FUENTE FORMAL: CONSTITUCIÓN POLÍTICA - ARTÍCULO 230

NOTA DE RELATORÍA: Al respecto, consultar sentencia del 30 de mayo de 2007; Exp. 32711; C.P. Enrique Gil Botero y de la Corte Constitucional, C-104 de 1993; M.P. Alejandro Martínez Caballero, T-048 de 2007, M.P. Clara Inés Vargas Hernández, T-330 de 2005. M.P. Humberto Antonio Sierra Porto, T-117 de 2007, M.P. Clara Inés Vargas Hernández y T-698 de 2004; M.P. Rodrigo Uprimny Yepes

PRESERVACIÓN DEL ORDEN PÚBLICO / FALLA EN EL SERVICIO DE

ORDEN PÚBLICO / RESPONSABILIDAD DEL EJÉRCITO NACIONAL /

RESPONSABILIDAD DE LA POLICÍA NACIONAL / APLICABILIDAD DEL

PRECEDENTE JURISPRUDENCIAL / APLICACIÓN DEL PRECEDENTE

JUDICIAL / INCUMPLIMIENTO DEL DEBER DE PROTECCIÓN DEL ESTADO

[A]l no observarse motivo alguno que justifique el apartamiento de la Sala respecto a lo decidido en la sentencia del 3 de febrero de 2000, y al no haber manifestado el Tribunal a quo motivación alguna suficientemente válida para tal efecto, entonces es procedente fallar el caso concreto con base en la misma argumentación que fuera vertida en una oportunidad anterior por ésta misma Corporación. (…) el Ejército Nacional y la Policía Nacional no cumplieron con el deber que les atañía por virtud del ordenamiento jurídico, relacionado con

asegurar la preservación del orden público, hecho que está demostrado por cuanto las referidas autoridades no dispusieron en el lugar de los hechos los elementos de carácter técnico y logístico que eran necesarios para el cumplimiento de tal finalidad.
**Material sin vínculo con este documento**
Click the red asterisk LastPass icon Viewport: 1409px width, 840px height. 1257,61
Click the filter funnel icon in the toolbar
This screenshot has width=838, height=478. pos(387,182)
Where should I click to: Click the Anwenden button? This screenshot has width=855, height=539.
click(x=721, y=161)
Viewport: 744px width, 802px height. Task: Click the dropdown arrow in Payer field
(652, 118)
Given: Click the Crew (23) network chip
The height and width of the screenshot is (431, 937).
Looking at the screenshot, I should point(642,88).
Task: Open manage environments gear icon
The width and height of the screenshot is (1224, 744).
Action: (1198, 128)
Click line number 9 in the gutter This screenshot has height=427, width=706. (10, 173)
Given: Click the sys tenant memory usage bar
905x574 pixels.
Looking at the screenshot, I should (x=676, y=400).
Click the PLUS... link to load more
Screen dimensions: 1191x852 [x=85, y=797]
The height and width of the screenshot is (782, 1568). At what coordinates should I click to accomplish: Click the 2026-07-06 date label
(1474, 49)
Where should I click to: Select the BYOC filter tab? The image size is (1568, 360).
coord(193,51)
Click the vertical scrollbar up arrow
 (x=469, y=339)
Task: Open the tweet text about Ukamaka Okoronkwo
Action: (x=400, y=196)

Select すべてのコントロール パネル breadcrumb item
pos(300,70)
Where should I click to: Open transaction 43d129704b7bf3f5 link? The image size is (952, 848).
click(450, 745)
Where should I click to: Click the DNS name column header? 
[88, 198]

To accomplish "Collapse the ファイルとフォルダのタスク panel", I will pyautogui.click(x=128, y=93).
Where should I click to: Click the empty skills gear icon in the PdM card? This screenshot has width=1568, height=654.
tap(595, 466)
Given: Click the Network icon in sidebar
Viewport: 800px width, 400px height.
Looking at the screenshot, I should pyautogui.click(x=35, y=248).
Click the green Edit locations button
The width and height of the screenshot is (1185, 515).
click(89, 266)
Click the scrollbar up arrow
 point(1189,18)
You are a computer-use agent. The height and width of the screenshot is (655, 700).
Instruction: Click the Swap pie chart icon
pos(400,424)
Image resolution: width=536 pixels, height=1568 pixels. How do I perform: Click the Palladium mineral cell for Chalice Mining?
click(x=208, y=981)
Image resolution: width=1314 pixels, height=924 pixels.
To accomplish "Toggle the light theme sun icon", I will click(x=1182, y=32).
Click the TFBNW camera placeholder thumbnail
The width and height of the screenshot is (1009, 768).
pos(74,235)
CONFIGURACIÓN DE LA RESPONSABILIDAD PATRIMONIAL DEL ESTADO /

NEXO DE CAUSALIDAD / FALLA DEL SERVICIO DE PROTECCIÓN /

INEXISTENCIA DEL HECHO DEL TERCERO / MUERTE DE CIVIL / RESPONSABILIDAD DEL EJÉRCITO NACIONAL / RESPONSABILIDAD DE LA POLICÍA NACIONAL / FALLA EN EL SERVICIO DE ORDEN PÚBLICO / IMPUTABILIDAD En relación con el nexo de causalidad existente entre el daño aducido por los demandantes y la falla del servicio antes indicada, que es el elemento que determina la imputabilidad fáctica de responsabilidad a las entidades demandadas, debe decirse que la acción delincuencial perpetrada el 2 de febrero de 1995 no habría sido posible si se hubieran atendido las solicitudes elevadas por los dueños de la finca y, además, la muerte [de la víctima] no habría podido acaecer en las condiciones en que la misma ocurrió, si las entidades demandadas hubieran dispensado la protección de debían procurar a los residentes de la referida hacienda, lo que implica que existe un claro nexo de causalidad entre el defecto en la prestación del servicio cometido por las entidades demandadas, y el daño alegado por los accionantes en reparación. (…) no se configura el hecho de un tercero como causal eximente de responsabilidad pues, a juicio de la Sala, la acción delincuencial se vio facilitada por el hecho de que las entidades

demandadas no prestaron protección al familiar de los demandantes. (…) está demostrada la ocurrencia de una falla del servicio por parte del Ministerio de Defensa –Ejército Nacional y Policía Nacionaly que la misma tuvo nexo causal con el daño demostrado, de lo que se sigue que deberá revocarse la providencia de primera instancia para, en su lugar, declarar responsabilidad a cargo de las entidades demandadas.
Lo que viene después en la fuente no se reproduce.